Stefano Stefani told a meeting of his Northern League Party at Badia Calavena in northern Italy that he had called Berlusconi to announce his resignation from the post of minister.
"He who raised a weak, humble and small voice to say that it is time to stop slapping the Italian people hard on the face, has been struck down," Stefani said, referring to himself.
"But you know that no one from the Northern League is tied to his seat. I really don't care (about stepping down)," the 64-year-old told party members.
Stefani whipped up a hail of protest when he called Germans "uniform, supernationalistic blonds who loudly invade Italy's beaches" each summer.
He also said Germany itself was "drunk with inflated self-importance" in a letter which appeared last week in La Padania, the mouthpiece of the Northern League.
German Chancellor Gerhard Schroeder was so angered by the comments that he cancelled his summer vacation to Italy's Adriatic coast, planned for later this month.

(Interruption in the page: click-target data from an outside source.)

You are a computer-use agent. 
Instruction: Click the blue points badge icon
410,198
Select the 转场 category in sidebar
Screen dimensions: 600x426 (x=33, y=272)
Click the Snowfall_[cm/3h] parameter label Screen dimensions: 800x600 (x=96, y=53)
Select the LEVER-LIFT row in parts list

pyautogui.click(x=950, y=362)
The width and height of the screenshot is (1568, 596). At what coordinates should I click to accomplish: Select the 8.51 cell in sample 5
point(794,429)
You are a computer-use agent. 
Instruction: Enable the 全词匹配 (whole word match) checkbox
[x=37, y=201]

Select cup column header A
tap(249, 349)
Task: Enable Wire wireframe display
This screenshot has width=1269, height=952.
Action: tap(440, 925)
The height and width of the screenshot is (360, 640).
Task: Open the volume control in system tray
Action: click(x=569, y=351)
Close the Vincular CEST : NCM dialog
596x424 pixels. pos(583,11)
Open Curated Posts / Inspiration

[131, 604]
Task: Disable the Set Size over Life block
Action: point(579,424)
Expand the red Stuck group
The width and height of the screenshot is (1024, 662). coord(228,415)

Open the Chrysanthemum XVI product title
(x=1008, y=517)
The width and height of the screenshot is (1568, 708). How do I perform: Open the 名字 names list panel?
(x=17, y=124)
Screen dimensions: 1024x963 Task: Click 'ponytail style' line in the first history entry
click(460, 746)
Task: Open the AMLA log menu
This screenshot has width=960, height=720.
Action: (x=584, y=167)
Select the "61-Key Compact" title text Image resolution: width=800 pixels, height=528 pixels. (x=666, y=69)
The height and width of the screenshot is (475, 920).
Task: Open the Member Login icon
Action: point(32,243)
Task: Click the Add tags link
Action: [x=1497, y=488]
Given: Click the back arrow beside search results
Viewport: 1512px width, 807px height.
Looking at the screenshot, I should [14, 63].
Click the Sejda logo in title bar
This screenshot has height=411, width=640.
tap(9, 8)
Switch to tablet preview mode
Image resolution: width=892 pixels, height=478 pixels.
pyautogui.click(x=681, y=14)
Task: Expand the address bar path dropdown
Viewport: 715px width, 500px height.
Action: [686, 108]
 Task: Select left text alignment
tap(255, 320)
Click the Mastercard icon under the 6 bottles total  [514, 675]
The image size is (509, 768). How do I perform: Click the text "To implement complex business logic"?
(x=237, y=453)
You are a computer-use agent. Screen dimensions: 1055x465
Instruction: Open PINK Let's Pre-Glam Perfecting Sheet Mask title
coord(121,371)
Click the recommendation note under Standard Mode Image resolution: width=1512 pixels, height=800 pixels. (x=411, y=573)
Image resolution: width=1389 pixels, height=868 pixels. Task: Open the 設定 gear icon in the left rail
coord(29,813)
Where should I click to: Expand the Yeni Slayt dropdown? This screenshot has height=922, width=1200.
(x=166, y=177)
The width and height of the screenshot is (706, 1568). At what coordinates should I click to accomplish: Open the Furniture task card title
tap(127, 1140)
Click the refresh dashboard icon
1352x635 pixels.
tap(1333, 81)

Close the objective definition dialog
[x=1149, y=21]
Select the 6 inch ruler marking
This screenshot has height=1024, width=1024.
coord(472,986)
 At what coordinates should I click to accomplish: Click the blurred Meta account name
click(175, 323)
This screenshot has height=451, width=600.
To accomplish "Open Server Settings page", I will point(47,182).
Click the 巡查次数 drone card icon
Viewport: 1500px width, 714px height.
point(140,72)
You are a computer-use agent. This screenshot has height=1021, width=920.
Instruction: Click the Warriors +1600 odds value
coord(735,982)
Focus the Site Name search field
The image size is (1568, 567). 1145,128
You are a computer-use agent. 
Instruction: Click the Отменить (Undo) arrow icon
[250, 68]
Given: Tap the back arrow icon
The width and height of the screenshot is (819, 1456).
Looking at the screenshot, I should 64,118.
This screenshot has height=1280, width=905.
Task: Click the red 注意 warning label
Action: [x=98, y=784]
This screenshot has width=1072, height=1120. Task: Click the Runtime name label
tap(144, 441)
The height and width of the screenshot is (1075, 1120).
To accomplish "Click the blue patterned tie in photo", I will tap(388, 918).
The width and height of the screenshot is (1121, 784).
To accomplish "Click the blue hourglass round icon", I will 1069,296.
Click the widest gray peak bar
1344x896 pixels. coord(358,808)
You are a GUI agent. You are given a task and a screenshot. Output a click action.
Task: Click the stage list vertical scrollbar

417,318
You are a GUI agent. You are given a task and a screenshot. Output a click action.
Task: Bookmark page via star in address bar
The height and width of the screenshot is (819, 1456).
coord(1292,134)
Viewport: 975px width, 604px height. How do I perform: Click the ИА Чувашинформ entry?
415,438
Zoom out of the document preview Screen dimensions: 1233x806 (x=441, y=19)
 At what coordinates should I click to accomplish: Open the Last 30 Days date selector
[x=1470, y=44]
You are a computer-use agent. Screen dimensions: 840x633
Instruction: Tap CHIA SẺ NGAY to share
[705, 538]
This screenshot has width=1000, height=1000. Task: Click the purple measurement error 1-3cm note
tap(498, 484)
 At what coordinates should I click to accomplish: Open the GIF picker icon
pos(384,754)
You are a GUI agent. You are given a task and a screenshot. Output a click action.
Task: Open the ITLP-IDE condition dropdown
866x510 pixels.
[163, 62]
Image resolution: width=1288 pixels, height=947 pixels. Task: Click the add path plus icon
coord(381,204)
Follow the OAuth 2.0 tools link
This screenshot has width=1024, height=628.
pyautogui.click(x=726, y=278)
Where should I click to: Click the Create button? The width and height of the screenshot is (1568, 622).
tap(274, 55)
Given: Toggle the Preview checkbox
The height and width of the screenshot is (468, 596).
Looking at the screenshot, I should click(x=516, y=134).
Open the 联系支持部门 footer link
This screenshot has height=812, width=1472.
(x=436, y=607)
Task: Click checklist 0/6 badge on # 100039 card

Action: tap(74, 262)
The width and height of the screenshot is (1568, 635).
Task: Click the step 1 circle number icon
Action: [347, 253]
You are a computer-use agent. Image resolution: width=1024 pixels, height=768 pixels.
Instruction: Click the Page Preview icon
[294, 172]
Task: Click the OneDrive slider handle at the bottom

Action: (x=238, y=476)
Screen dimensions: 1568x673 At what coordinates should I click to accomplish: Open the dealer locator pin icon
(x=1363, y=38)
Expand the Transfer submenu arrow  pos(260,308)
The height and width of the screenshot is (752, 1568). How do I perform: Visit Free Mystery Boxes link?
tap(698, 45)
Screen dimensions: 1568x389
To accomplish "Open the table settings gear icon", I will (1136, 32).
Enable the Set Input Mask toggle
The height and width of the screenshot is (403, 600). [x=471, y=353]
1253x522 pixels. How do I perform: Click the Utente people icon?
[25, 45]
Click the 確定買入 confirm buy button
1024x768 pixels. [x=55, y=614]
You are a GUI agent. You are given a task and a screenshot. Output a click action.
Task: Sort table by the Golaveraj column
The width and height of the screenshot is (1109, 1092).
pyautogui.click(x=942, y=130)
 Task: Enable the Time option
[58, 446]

The resignation of the junior minister came only a few hours after Deputy Prime Minister, Gianfranco Fini, told European journalists that Berlusconi would bow to Berlin's wishes and ask Stefani to step down.
Berlusconi was at first unwilling to remove Stefani from his post as the Northern League is a lynchpin party in Berlusconi's centre-right coalition, Forza Italia.
But calls for his resignation, both from within Italy and Germany, would not die down. Berlin refused to comment on Stefani's resignation. "It is not for us to comment on a sovereign decision," government spokesman Bela Anda said, adding that Schroeder would return to Italy next year.
Relations between Berlin and Rome have come under serious strain since Italy took over the European Union presidency on 1 July.
Heckled by a German deputy while making a speech at the European parliament, Berlusconi had said last week the EU lawmaker would be an ideal choice for the role of a Nazi concentration camp guard in an upcoming Italian film.